Task prompt:
Filter the entries, keeping every line with the string "dollar".

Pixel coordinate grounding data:

********

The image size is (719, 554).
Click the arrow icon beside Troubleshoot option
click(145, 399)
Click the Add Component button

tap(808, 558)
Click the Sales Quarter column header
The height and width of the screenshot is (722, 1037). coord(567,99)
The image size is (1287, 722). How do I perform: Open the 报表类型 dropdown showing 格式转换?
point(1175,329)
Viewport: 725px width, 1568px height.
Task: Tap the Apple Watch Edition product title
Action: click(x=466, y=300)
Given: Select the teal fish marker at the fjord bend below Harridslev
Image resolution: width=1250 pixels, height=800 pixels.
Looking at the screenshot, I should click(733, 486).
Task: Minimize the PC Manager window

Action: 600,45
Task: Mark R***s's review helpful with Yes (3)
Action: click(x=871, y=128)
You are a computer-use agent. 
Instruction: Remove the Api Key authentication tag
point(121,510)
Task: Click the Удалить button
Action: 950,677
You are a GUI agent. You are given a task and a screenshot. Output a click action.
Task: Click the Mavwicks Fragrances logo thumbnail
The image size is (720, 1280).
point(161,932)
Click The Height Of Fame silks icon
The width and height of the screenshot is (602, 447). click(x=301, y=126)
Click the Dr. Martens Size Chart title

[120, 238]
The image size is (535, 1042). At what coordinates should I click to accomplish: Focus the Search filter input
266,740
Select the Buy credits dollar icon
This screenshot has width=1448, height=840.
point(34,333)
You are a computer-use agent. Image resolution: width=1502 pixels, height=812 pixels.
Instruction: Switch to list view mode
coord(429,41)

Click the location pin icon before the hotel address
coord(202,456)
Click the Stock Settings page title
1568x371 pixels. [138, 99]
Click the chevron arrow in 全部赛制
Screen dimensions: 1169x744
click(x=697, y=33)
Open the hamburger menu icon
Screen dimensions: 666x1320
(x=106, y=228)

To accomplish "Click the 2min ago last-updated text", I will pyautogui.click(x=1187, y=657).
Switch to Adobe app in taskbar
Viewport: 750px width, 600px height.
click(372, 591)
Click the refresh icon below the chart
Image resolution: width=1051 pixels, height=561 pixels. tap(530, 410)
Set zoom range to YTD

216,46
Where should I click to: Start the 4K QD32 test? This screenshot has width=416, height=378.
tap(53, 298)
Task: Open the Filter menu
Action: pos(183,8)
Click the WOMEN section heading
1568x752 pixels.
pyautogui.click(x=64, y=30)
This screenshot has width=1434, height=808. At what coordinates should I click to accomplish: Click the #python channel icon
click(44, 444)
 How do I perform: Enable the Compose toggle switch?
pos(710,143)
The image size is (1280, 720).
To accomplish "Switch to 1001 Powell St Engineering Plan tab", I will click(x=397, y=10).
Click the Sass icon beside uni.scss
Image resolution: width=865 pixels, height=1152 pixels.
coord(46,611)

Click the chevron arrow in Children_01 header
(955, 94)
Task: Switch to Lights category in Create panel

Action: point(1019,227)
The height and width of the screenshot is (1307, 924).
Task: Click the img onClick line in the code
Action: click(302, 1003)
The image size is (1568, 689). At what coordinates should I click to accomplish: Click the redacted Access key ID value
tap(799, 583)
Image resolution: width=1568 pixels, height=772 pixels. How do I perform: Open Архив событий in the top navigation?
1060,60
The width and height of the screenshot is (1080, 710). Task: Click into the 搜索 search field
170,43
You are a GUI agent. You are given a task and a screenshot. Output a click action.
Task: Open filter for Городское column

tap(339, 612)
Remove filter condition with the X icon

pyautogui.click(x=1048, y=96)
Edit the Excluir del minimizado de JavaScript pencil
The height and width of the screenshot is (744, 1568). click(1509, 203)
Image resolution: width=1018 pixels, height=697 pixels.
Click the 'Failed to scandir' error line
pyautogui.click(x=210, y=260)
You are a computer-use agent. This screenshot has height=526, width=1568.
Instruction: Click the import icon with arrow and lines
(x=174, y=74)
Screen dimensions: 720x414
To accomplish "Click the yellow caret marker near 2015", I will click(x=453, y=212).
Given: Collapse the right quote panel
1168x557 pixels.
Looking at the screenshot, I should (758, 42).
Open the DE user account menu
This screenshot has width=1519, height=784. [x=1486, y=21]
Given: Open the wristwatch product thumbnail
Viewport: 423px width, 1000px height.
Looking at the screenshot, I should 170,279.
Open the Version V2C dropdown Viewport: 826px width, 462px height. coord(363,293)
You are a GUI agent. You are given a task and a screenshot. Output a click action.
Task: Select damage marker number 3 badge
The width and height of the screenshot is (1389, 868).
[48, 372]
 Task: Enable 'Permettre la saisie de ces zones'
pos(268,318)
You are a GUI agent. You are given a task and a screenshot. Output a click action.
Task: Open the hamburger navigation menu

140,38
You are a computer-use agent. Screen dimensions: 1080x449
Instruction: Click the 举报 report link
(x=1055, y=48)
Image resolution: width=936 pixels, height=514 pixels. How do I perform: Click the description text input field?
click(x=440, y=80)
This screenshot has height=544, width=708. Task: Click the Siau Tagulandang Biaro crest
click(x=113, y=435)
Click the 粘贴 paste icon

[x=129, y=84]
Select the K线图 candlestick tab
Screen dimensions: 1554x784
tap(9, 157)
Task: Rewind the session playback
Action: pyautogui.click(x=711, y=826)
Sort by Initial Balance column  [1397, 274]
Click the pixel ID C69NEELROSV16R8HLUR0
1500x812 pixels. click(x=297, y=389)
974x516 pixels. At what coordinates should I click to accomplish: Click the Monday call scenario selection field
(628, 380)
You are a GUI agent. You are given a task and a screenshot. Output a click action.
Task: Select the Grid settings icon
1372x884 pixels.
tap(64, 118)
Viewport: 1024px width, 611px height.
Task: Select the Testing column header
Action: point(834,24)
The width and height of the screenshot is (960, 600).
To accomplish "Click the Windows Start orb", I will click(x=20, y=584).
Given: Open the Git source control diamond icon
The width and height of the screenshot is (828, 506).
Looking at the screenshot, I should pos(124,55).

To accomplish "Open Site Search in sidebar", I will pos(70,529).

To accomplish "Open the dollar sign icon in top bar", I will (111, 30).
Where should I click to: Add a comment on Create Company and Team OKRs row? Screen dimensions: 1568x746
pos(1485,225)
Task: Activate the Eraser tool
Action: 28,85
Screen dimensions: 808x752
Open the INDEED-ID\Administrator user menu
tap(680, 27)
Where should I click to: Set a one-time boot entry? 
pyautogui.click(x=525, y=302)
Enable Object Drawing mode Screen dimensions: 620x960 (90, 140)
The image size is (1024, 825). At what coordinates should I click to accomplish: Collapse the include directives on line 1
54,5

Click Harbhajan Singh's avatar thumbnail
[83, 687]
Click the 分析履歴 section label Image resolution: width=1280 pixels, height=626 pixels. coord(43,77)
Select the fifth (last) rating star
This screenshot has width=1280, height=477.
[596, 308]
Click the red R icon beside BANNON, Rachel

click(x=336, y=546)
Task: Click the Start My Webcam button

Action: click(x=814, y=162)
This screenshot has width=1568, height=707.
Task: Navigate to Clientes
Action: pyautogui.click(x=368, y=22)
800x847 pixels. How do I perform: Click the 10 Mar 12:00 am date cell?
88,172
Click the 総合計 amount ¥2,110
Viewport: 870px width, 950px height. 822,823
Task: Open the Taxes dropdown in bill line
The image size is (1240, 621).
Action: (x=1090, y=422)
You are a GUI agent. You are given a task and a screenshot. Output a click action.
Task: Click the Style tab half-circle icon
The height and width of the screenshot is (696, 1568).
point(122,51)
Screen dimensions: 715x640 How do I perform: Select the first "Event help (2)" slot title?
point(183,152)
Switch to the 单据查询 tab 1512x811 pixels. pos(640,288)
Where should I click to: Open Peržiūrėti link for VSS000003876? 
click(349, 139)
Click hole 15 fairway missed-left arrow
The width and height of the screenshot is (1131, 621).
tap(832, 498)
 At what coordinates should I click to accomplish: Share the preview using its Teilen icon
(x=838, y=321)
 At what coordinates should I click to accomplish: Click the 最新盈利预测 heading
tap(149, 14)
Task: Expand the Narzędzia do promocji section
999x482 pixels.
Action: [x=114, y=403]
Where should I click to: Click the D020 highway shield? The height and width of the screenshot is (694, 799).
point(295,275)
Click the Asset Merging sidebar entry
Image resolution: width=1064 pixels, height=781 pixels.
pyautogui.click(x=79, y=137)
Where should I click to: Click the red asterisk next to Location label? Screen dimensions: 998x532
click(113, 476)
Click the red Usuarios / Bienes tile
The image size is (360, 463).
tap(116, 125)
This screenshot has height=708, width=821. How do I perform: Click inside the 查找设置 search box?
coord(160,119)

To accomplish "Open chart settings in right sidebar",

********

Answer to the problem:
Select the Buy credits dollar icon
To accomplish "Open the dollar sign icon in top bar", I will (111, 30).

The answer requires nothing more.